> _Work to complete_:
From the records below, transcribe exactly the lines that begin at the line with "Profile Posts (115, 466)" and end at the line with "Кассеты и трещотки (61, 1858)", both included.

> _Saved entries_:
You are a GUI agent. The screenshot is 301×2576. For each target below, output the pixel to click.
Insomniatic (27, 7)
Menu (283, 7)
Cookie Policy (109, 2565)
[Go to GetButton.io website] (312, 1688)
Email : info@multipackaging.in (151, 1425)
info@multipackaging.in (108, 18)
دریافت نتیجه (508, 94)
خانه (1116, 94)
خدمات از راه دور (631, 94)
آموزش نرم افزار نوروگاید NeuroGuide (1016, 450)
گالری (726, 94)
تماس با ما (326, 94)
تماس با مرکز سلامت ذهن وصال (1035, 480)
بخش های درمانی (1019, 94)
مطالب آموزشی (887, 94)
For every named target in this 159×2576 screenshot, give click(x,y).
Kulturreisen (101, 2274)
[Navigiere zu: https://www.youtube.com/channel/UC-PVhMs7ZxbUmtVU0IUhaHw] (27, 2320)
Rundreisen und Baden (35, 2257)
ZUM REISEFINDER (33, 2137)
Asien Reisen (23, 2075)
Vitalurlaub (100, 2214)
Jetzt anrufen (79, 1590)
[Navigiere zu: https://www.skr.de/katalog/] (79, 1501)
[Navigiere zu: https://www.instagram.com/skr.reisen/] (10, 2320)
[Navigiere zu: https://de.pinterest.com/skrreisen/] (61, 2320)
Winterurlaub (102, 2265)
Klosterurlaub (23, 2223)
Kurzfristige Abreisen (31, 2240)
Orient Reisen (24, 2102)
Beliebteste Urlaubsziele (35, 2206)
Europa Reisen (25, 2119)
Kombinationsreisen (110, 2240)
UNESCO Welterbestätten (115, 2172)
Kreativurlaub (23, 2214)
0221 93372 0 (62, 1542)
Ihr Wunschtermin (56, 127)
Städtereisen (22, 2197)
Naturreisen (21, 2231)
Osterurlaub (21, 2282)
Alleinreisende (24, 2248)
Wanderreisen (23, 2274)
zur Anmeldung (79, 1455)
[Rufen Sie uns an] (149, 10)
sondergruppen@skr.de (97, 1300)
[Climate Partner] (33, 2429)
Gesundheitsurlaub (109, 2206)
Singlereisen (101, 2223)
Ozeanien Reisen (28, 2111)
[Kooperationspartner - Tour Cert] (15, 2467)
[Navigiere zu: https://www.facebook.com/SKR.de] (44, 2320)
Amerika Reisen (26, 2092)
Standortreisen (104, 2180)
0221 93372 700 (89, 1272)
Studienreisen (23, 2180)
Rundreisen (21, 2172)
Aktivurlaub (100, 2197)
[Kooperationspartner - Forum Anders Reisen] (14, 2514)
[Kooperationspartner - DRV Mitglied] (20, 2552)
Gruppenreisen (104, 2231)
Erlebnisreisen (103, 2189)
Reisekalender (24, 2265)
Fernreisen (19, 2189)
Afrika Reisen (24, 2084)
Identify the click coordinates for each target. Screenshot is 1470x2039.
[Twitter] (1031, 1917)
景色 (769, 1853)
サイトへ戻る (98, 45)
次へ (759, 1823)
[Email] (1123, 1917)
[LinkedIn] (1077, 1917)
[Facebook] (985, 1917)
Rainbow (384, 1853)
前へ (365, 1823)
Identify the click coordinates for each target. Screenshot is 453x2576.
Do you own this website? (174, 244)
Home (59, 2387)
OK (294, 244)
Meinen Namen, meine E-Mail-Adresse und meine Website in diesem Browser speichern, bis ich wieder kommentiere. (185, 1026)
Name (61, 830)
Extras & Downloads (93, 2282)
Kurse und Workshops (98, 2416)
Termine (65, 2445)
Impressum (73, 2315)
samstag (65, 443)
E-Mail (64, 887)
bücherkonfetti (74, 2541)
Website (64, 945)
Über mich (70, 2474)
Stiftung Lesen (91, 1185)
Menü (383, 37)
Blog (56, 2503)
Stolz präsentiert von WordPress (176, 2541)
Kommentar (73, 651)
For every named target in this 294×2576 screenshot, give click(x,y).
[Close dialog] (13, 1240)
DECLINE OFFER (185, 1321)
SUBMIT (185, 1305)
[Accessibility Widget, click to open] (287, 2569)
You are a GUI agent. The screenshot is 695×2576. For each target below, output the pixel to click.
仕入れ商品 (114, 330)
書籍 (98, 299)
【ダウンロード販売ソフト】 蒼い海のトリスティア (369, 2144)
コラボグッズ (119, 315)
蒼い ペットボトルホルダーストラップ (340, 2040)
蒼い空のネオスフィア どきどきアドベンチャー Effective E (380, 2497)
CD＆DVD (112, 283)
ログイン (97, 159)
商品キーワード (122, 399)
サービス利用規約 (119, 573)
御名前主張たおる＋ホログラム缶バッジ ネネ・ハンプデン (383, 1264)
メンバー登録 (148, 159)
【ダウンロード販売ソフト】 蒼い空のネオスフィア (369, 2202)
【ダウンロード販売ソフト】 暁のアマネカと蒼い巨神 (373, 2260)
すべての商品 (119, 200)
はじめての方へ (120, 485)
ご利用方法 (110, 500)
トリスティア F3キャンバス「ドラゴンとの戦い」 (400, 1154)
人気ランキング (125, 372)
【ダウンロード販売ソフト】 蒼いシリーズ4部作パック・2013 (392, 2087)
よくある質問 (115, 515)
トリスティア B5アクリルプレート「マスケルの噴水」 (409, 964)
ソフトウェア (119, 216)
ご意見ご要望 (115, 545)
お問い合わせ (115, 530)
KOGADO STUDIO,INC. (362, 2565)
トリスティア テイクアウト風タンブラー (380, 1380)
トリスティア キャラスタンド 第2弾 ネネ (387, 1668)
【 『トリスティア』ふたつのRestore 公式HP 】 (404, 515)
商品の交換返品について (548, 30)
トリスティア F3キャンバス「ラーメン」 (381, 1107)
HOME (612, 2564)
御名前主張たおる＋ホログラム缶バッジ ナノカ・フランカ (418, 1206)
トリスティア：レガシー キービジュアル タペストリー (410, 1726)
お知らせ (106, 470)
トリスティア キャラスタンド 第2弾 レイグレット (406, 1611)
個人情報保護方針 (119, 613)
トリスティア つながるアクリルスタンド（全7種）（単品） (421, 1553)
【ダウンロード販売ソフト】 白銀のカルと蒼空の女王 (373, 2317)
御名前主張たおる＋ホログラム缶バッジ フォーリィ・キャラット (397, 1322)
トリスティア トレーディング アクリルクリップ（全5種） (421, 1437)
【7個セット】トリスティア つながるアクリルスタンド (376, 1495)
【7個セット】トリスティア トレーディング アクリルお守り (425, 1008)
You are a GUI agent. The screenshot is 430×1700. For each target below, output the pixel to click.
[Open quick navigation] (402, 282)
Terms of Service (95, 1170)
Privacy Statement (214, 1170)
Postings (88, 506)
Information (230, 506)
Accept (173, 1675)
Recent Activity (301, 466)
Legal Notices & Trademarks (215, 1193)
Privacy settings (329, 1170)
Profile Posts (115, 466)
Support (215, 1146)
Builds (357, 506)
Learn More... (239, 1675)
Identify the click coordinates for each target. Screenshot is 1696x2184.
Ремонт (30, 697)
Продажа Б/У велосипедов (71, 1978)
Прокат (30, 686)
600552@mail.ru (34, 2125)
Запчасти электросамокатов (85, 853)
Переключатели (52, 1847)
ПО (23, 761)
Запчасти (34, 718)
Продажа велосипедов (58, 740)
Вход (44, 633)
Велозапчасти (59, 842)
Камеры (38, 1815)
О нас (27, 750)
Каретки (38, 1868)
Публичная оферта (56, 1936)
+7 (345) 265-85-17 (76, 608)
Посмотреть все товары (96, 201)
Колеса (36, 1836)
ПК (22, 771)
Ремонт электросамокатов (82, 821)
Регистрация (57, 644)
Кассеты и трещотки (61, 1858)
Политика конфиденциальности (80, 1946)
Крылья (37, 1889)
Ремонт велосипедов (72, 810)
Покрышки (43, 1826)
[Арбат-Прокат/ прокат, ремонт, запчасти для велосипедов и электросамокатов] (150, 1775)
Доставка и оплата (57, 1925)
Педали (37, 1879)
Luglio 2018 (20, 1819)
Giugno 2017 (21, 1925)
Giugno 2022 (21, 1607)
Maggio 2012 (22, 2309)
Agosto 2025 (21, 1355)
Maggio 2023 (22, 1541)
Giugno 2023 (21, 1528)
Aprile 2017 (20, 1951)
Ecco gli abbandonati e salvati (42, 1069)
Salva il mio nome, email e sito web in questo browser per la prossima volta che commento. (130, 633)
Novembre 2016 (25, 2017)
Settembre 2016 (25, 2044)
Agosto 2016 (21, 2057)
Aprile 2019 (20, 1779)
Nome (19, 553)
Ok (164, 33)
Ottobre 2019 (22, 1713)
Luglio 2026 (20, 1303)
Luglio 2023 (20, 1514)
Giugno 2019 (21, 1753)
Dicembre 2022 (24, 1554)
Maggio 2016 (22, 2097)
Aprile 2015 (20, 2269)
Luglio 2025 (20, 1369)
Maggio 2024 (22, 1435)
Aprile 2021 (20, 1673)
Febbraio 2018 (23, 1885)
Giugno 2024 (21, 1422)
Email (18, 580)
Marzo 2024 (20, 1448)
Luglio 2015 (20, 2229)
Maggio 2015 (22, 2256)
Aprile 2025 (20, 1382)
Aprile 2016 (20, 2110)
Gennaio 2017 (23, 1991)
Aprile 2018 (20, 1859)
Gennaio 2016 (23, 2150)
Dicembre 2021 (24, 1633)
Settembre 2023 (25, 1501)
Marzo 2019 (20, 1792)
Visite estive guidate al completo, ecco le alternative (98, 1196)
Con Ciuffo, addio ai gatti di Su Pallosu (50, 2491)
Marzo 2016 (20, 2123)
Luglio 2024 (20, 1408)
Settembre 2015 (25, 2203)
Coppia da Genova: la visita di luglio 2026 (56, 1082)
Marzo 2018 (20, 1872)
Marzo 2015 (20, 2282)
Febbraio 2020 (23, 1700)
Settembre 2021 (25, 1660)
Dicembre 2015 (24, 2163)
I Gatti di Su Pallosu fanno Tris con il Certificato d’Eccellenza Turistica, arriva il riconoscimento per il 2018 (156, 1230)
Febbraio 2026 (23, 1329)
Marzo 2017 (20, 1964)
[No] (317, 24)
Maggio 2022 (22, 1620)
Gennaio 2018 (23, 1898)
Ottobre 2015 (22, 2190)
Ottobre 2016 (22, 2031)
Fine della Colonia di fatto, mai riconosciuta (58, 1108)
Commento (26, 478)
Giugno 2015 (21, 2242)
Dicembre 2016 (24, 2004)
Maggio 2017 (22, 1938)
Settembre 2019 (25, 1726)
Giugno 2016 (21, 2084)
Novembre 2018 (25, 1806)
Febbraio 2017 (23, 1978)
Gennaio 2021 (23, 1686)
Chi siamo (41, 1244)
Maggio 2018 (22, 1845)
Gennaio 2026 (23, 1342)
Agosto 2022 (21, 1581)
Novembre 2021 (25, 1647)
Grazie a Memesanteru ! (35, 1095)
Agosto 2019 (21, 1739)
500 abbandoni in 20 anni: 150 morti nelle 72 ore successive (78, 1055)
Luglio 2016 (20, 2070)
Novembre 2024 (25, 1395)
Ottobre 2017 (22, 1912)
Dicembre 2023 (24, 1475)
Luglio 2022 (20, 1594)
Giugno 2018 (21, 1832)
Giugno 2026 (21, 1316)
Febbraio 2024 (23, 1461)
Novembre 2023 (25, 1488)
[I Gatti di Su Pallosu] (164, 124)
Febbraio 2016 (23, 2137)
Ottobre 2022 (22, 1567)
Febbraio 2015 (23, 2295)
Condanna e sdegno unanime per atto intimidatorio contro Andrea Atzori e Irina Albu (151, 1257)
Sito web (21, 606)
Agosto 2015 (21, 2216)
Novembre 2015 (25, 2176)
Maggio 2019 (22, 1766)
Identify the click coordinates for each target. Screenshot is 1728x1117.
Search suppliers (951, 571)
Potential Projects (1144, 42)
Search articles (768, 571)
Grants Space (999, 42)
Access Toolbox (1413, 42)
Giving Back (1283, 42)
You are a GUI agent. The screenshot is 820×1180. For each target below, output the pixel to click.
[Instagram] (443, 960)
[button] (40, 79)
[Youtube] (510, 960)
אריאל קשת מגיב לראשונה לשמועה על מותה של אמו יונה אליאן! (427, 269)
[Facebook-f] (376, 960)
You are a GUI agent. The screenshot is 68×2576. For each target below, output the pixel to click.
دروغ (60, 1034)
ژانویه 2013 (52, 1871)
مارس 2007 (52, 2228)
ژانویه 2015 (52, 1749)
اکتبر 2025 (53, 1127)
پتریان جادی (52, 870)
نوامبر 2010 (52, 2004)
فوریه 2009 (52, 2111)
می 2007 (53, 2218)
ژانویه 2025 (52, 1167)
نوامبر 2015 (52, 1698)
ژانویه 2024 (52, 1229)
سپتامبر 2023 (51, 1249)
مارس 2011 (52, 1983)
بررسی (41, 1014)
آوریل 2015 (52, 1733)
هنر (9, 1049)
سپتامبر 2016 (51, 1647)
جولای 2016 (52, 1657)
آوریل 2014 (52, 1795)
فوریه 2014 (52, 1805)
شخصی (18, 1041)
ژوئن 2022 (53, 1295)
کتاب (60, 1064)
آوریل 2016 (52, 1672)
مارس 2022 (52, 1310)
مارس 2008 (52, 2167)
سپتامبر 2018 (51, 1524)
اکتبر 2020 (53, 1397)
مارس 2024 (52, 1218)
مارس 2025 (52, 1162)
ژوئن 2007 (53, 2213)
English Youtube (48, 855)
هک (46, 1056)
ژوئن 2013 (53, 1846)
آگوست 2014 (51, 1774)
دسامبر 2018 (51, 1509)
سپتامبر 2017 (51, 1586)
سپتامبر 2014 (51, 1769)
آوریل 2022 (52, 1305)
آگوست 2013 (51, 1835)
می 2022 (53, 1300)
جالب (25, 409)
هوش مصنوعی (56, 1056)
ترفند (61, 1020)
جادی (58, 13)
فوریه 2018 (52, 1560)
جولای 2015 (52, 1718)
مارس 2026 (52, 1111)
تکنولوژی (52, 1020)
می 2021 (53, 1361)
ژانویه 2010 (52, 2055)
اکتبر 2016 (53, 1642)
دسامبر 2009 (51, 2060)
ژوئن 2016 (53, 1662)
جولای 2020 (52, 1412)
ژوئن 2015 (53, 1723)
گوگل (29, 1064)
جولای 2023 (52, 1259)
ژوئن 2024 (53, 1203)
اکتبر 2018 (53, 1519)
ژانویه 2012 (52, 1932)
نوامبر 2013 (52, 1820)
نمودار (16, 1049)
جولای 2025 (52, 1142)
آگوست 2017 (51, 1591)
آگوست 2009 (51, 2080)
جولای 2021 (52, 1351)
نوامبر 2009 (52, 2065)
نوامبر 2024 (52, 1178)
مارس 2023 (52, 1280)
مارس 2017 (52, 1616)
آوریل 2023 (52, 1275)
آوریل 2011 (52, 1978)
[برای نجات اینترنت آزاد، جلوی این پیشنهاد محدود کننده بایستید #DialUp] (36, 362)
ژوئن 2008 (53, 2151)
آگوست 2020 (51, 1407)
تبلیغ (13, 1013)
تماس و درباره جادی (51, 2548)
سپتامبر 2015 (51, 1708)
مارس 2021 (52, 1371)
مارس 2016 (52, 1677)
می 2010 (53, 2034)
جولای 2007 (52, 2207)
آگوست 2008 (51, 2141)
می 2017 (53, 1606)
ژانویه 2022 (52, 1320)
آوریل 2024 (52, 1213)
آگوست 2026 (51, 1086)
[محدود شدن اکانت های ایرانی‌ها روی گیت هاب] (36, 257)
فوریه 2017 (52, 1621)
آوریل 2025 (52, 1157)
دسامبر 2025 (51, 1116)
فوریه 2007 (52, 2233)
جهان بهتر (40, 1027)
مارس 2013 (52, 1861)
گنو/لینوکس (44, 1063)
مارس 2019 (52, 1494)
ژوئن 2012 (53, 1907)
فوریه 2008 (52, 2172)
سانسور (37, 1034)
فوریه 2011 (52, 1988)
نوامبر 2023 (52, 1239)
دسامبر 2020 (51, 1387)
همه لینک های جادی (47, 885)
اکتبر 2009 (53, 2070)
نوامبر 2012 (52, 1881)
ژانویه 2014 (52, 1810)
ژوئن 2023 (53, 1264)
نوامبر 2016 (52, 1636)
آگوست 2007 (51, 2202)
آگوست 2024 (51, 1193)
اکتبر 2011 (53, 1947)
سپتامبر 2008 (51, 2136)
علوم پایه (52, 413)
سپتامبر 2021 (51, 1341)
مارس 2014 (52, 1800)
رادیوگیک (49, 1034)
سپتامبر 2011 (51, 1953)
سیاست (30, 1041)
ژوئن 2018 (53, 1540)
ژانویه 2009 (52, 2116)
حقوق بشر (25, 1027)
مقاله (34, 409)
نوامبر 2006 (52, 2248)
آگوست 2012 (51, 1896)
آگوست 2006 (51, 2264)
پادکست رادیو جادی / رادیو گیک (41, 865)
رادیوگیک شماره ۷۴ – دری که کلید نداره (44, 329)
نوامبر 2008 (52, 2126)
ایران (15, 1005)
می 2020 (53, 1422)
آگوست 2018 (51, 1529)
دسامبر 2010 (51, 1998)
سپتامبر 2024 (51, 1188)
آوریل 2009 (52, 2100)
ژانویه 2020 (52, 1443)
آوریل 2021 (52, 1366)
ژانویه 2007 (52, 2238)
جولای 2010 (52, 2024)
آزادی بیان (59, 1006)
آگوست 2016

> _Exercise output_:
Profile Posts (115, 466)
Support (215, 1146)
Builds (357, 506)
Learn More... (239, 1675)
Identify the click coordinates for each target. Screenshot is 1696x2184.
Ремонт (30, 697)
Продажа Б/У велосипедов (71, 1978)
Прокат (30, 686)
600552@mail.ru (34, 2125)
Запчасти электросамокатов (85, 853)
Переключатели (52, 1847)
ПО (23, 761)
Запчасти (34, 718)
Продажа велосипедов (58, 740)
Вход (44, 633)
Велозапчасти (59, 842)
Камеры (38, 1815)
О нас (27, 750)
Каретки (38, 1868)
Публичная оферта (56, 1936)
+7 (345) 265-85-17 (76, 608)
Посмотреть все товары (96, 201)
Колеса (36, 1836)
ПК (22, 771)
Ремонт электросамокатов (82, 821)
Регистрация (57, 644)
Кассеты и трещотки (61, 1858)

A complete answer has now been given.